_What you need to do_
How many lines of the data contain the string "will"? Write the number and nothing more.

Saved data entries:
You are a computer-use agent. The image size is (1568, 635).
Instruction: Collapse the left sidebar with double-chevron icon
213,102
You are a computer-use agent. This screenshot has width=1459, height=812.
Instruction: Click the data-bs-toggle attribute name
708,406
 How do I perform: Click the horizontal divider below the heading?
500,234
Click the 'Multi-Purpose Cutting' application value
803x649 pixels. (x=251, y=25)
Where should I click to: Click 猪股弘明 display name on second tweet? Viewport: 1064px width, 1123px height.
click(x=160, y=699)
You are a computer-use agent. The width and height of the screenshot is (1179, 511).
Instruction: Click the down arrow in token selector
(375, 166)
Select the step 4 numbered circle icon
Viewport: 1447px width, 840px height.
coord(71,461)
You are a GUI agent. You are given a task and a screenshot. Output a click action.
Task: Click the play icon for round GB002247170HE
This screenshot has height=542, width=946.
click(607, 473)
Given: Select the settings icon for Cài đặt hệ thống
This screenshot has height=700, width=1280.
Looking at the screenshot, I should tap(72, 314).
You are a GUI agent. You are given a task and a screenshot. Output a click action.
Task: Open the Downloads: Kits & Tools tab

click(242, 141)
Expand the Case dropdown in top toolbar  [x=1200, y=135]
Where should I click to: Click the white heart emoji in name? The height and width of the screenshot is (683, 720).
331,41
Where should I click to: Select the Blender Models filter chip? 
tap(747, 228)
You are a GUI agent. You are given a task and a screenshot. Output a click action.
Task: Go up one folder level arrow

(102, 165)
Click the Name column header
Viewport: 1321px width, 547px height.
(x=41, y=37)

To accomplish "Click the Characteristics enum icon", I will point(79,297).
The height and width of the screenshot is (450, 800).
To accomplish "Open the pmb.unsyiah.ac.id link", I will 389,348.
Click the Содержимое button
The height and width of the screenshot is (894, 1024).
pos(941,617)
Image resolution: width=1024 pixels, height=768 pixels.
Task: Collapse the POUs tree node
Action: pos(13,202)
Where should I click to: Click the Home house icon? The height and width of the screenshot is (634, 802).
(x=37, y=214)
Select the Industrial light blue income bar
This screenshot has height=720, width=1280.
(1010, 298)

_Exercise solution_
2